▸ **What you need to do**: Among the entries, which lines carry the string "node"? Copy each of them.

▸ **Provided data**:
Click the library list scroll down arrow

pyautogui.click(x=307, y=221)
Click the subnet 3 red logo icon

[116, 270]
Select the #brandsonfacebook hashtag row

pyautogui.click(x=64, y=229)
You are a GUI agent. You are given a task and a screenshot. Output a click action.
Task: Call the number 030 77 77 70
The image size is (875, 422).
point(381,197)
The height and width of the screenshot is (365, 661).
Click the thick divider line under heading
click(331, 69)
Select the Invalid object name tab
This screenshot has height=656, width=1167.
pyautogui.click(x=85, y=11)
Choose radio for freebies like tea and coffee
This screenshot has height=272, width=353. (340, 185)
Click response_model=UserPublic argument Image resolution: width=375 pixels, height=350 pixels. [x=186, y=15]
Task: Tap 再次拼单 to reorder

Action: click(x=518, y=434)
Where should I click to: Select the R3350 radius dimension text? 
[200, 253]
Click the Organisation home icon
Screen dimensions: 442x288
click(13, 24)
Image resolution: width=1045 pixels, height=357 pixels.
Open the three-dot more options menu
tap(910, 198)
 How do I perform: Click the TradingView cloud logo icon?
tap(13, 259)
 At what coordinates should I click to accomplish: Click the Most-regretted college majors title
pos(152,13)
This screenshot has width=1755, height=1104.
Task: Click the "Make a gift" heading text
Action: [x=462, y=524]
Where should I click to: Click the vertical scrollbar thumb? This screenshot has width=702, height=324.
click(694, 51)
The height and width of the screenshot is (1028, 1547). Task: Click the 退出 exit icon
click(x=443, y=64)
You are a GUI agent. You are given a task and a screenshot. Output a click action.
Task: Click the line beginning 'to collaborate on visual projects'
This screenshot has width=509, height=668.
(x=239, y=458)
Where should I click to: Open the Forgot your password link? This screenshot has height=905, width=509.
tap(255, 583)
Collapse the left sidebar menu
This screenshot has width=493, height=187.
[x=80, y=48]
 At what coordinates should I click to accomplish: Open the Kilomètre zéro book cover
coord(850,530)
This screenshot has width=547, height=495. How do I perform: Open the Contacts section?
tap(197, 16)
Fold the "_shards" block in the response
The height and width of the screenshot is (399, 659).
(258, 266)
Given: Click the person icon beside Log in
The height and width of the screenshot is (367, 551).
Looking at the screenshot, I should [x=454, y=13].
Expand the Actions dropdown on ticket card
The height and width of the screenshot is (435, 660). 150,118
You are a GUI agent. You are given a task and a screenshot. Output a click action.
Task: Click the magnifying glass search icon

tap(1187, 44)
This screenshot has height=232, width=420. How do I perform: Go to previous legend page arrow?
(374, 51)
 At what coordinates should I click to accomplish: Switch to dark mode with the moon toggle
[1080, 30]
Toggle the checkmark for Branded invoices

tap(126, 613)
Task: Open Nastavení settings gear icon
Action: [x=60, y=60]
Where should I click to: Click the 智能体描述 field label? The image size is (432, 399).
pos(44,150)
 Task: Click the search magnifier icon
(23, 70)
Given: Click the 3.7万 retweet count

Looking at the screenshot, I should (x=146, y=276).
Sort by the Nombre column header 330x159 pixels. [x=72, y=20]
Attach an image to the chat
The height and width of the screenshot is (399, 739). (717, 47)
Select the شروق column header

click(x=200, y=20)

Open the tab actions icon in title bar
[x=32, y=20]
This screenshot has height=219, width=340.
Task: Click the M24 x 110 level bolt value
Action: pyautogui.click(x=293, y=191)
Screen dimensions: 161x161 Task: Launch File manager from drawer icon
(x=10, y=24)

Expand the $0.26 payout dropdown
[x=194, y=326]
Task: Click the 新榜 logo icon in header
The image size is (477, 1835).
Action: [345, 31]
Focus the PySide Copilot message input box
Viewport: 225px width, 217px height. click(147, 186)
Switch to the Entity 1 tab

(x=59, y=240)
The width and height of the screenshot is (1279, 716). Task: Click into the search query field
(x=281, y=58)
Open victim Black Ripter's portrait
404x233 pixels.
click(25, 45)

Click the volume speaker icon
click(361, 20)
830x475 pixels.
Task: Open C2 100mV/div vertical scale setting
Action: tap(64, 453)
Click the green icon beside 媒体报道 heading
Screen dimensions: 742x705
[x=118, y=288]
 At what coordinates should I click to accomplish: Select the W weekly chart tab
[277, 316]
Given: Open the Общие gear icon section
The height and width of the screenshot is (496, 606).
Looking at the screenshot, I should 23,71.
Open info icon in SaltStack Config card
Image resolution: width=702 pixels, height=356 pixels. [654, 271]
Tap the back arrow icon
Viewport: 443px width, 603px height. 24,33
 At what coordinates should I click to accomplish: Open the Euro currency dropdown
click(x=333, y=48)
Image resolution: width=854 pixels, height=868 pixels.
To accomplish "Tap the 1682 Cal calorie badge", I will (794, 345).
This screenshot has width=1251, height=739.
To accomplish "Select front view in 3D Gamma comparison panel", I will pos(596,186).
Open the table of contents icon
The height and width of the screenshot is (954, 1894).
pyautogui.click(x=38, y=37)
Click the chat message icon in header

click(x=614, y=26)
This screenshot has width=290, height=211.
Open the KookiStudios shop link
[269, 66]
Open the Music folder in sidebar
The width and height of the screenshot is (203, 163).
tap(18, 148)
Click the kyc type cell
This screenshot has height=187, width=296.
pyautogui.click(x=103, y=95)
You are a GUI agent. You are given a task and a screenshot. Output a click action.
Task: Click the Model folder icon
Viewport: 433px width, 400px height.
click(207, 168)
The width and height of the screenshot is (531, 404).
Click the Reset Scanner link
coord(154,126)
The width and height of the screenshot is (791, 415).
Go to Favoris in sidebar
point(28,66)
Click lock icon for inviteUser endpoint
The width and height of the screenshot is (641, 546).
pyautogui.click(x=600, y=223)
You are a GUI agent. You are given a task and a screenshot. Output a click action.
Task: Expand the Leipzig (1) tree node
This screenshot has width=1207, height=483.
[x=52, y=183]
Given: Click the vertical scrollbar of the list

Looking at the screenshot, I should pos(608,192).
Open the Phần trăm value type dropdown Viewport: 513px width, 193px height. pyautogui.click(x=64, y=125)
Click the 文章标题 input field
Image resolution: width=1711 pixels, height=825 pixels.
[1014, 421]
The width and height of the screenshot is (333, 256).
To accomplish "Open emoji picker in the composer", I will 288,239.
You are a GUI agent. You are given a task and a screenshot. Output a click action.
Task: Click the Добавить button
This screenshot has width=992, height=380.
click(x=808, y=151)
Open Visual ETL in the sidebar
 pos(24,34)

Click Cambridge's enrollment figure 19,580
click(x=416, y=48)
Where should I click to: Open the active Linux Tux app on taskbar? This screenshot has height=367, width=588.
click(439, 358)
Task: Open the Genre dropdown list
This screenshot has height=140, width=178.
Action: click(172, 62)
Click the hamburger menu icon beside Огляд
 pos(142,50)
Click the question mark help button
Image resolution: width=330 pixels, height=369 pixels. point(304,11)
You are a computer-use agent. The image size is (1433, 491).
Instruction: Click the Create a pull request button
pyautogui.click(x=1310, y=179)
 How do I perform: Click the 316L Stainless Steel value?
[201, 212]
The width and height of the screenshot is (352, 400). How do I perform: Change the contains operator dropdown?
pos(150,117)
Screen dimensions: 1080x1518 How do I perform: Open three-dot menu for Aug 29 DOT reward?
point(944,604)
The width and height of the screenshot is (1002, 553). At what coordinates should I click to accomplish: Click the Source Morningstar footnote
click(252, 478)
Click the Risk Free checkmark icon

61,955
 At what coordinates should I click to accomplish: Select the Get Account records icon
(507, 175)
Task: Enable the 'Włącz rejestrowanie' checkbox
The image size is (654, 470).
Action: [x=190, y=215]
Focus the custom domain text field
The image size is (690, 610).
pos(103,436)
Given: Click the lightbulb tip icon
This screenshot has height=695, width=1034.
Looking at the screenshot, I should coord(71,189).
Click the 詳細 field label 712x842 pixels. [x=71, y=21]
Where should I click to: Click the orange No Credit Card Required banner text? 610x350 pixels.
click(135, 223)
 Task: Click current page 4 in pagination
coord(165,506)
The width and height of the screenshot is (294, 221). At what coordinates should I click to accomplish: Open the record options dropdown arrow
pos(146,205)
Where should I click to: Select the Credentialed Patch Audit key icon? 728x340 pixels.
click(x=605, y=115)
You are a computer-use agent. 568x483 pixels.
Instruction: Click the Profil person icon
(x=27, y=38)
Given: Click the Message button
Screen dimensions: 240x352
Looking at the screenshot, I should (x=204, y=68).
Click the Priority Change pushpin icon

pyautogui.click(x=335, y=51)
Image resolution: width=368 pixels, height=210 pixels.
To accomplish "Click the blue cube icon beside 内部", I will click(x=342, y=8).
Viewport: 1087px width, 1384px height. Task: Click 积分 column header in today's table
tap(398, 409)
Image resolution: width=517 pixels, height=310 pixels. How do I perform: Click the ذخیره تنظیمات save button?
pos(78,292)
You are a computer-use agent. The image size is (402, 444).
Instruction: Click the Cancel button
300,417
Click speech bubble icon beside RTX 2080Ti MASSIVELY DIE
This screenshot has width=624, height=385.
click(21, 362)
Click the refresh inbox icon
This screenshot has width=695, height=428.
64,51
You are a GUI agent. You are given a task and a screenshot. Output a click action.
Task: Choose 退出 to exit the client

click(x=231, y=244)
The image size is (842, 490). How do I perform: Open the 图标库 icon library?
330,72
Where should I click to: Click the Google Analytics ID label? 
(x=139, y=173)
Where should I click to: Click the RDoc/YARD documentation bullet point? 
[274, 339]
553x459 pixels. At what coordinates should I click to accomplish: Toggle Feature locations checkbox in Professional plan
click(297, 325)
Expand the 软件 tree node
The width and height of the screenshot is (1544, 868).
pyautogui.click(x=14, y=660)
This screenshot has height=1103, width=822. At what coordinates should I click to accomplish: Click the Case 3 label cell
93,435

▸ **Solution for this task**:
Task: Expand the Leipzig (1) tree node
Expand the 软件 tree node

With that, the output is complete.